Saved data entries
┏━━
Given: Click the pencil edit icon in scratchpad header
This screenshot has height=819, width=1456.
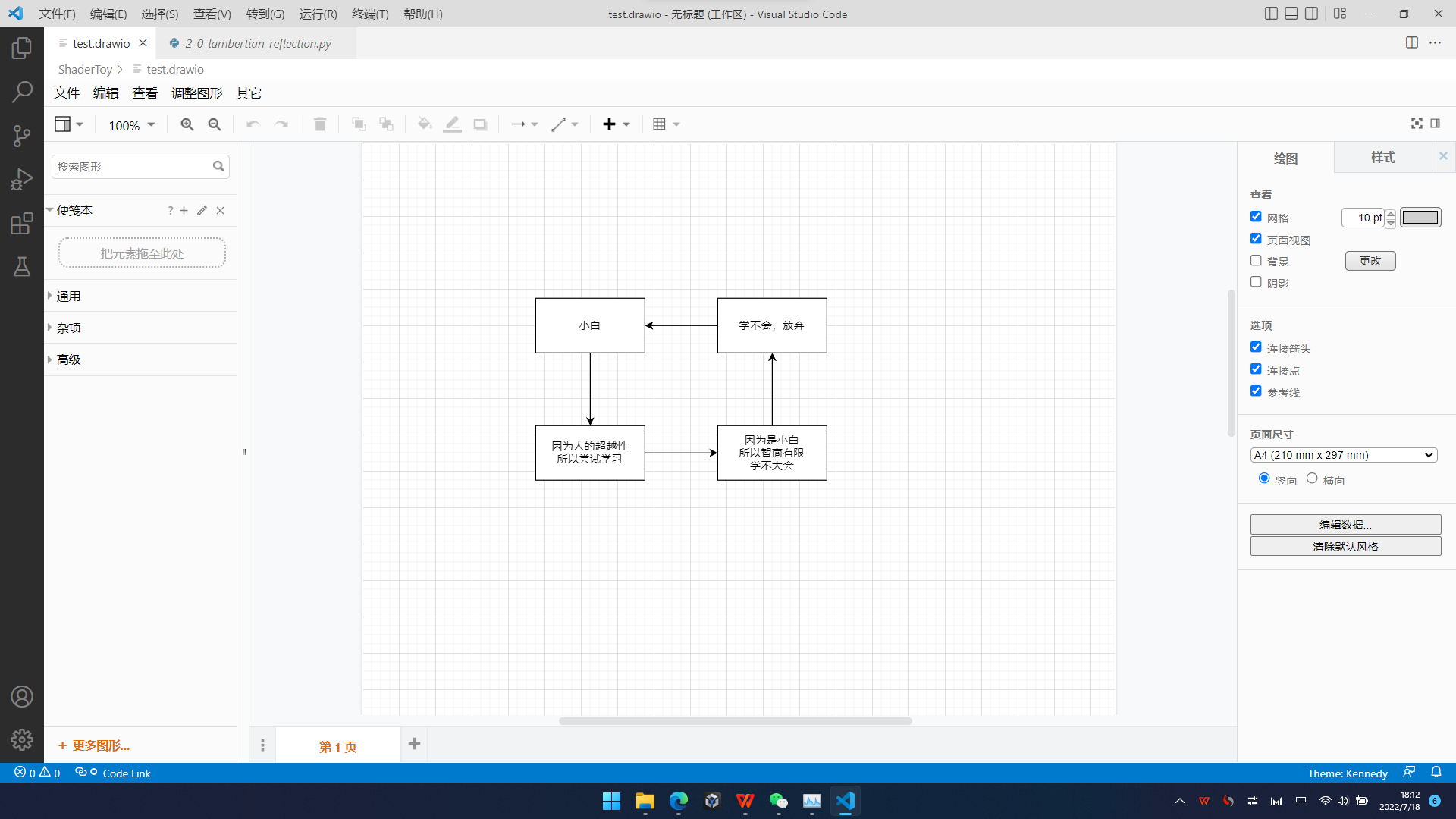Looking at the screenshot, I should click(202, 211).
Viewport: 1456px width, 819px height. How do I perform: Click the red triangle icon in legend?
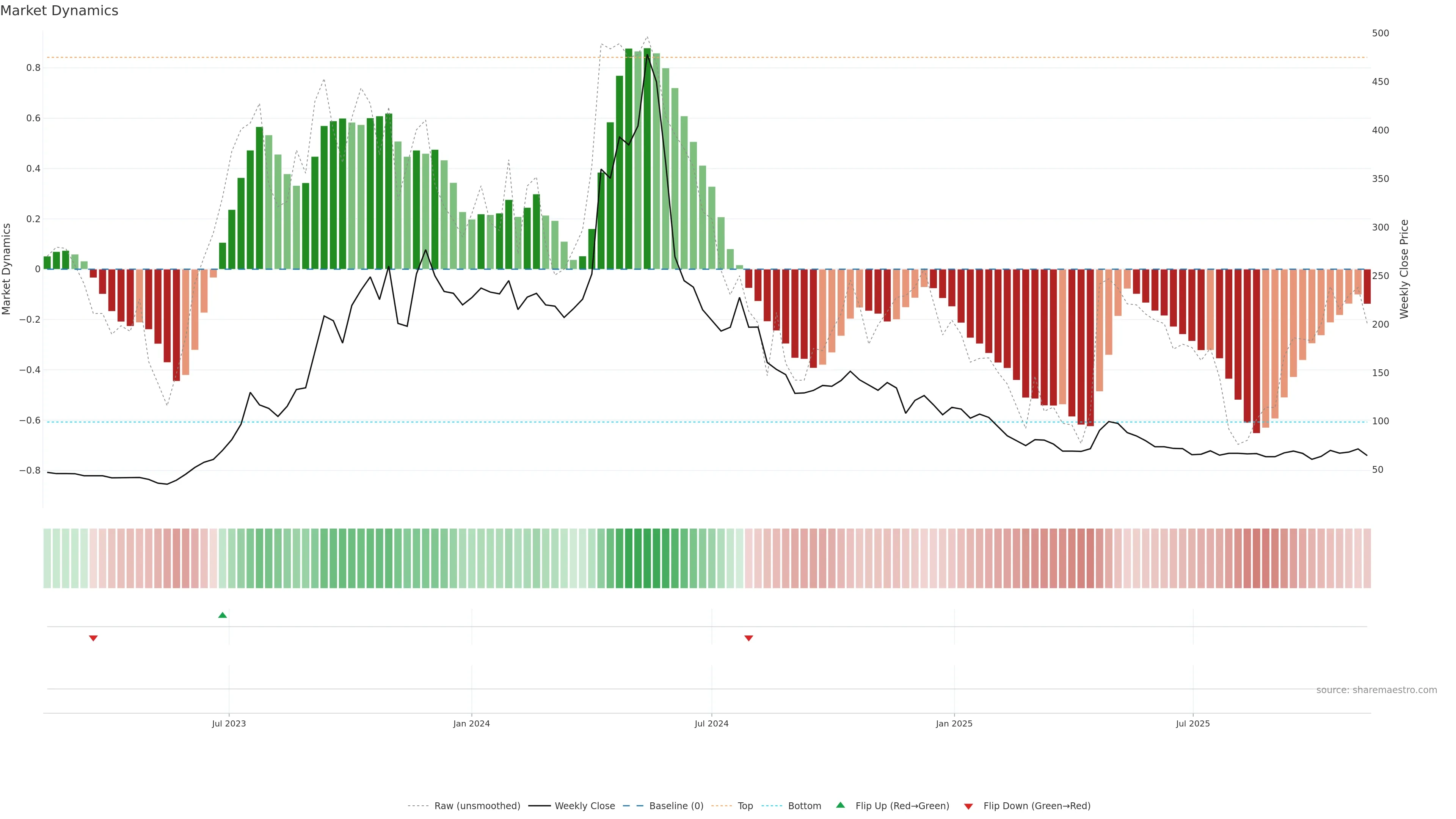click(x=968, y=806)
┗━━
Task: The data above must be copied exactly. Leave out the pictures.

Task response:
Given: Click the pencil edit icon in scratchpad header
This screenshot has height=819, width=1456.
Looking at the screenshot, I should click(202, 211).
Viewport: 1456px width, 819px height. How do I perform: Click the red triangle icon in legend?
click(x=968, y=806)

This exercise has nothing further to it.